→ EXTRACT TO READ:
On what planet does the boss of a water company, with an appalling record of polluting rivers and seas with raw human sewage, get paid more than £1m in salary and bonuses?

On Planet Shitshow, where we all now reside, that’s where. Until relatively recently we were unaware the water industry had chosen to use rivers, lakes and beaches as open sewers rather than invest in enough new tanks and pipes to cope with our swelling volumes of effluent.

But the sector’s dirty secret is out and the volume of raw sewage entering our waters is breathtaking in more ways than one. If you believe the industry’s own data, they dumped raw sewage 372,444 times last year, for more than 2.6 million hours. That’s equivalent to 297 YEARS! But hold those gasps, this is just the tip of the shitberg – the actual figure is much worse than this because not all spills get reported, oh and because the sector has, in the face of unignorable evidence from campaign groups, admitted that much of the dumping it’s doing is probably a little bit illegal.

That confession woke regulators the Environment Agency and Ofwat from their deep slumber and they launched a long overdue investigation.

→ PROMPT A: In the listing, quote the lines from the one containing "The height and width of the screenshot is (513, 653)." through the one containing "coord(1142,58)", with both of those lines included.

→ SUPPLIED INFORMATION:

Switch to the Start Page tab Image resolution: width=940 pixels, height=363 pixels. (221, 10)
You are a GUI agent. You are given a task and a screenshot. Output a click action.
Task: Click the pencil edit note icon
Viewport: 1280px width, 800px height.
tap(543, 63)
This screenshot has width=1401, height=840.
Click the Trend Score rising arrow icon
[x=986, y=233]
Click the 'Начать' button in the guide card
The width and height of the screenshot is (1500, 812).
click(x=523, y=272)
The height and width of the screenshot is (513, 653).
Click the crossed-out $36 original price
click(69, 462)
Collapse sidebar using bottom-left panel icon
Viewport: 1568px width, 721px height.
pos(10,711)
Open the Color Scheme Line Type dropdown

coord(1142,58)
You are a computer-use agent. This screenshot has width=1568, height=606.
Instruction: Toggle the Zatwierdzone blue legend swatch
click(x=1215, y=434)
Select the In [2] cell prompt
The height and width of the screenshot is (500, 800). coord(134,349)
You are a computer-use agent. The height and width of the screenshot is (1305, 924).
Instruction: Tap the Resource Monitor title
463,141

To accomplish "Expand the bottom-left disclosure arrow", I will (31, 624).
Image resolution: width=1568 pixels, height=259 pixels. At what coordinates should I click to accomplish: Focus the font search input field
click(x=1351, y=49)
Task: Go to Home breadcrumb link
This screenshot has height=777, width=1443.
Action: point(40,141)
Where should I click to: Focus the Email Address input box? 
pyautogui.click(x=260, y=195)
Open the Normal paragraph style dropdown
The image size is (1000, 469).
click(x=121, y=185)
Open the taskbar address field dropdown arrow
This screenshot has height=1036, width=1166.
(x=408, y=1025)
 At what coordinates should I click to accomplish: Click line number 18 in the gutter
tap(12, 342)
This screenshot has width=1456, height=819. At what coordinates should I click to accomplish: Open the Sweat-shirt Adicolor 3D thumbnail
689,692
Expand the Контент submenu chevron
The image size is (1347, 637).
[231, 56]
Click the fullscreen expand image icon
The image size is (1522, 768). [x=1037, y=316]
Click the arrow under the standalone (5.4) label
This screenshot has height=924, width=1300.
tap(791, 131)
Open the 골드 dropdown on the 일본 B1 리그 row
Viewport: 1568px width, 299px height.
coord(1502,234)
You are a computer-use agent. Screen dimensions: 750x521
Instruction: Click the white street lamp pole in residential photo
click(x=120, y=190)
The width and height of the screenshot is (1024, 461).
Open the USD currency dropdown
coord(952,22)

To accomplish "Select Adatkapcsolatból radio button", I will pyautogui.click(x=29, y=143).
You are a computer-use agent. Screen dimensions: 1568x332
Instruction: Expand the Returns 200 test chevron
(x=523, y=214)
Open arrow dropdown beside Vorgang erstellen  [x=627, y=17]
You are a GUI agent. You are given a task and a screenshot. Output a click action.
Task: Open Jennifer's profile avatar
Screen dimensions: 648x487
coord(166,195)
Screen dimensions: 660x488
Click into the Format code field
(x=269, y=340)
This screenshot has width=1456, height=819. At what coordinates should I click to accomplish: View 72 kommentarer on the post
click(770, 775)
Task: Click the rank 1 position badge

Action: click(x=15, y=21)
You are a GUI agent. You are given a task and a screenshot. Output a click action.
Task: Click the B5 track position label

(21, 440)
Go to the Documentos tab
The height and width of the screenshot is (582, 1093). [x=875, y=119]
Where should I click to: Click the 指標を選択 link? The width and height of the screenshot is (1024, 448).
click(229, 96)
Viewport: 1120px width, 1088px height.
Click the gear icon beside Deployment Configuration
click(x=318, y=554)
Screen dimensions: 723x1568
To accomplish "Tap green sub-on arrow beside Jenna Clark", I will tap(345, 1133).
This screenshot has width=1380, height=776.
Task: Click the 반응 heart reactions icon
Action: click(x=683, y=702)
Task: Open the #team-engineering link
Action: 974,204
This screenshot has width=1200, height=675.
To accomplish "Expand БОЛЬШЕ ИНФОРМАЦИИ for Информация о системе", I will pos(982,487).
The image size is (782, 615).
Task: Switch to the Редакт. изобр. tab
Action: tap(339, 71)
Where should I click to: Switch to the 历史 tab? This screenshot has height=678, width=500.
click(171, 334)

→ PROMPT B: Print the whole commentary on water company sewage dumping word for word.

→ CORRECT ANSWER A:
The height and width of the screenshot is (513, 653).
Click the crossed-out $36 original price
click(69, 462)
Collapse sidebar using bottom-left panel icon
Viewport: 1568px width, 721px height.
pos(10,711)
Open the Color Scheme Line Type dropdown

coord(1142,58)

→ CORRECT ANSWER B:
On what planet does the boss of a water company, with an appalling record of polluting rivers and seas with raw human sewage, get paid more than £1m in salary and bonuses?

On Planet Shitshow, where we all now reside, that’s where. Until relatively recently we were unaware the water industry had chosen to use rivers, lakes and beaches as open sewers rather than invest in enough new tanks and pipes to cope with our swelling volumes of effluent.

But the sector’s dirty secret is out and the volume of raw sewage entering our waters is breathtaking in more ways than one. If you believe the industry’s own data, they dumped raw sewage 372,444 times last year, for more than 2.6 million hours. That’s equivalent to 297 YEARS! But hold those gasps, this is just the tip of the shitberg – the actual figure is much worse than this because not all spills get reported, oh and because the sector has, in the face of unignorable evidence from campaign groups, admitted that much of the dumping it’s doing is probably a little bit illegal.

That confession woke regulators the Environment Agency and Ofwat from their deep slumber and they launched a long overdue investigation.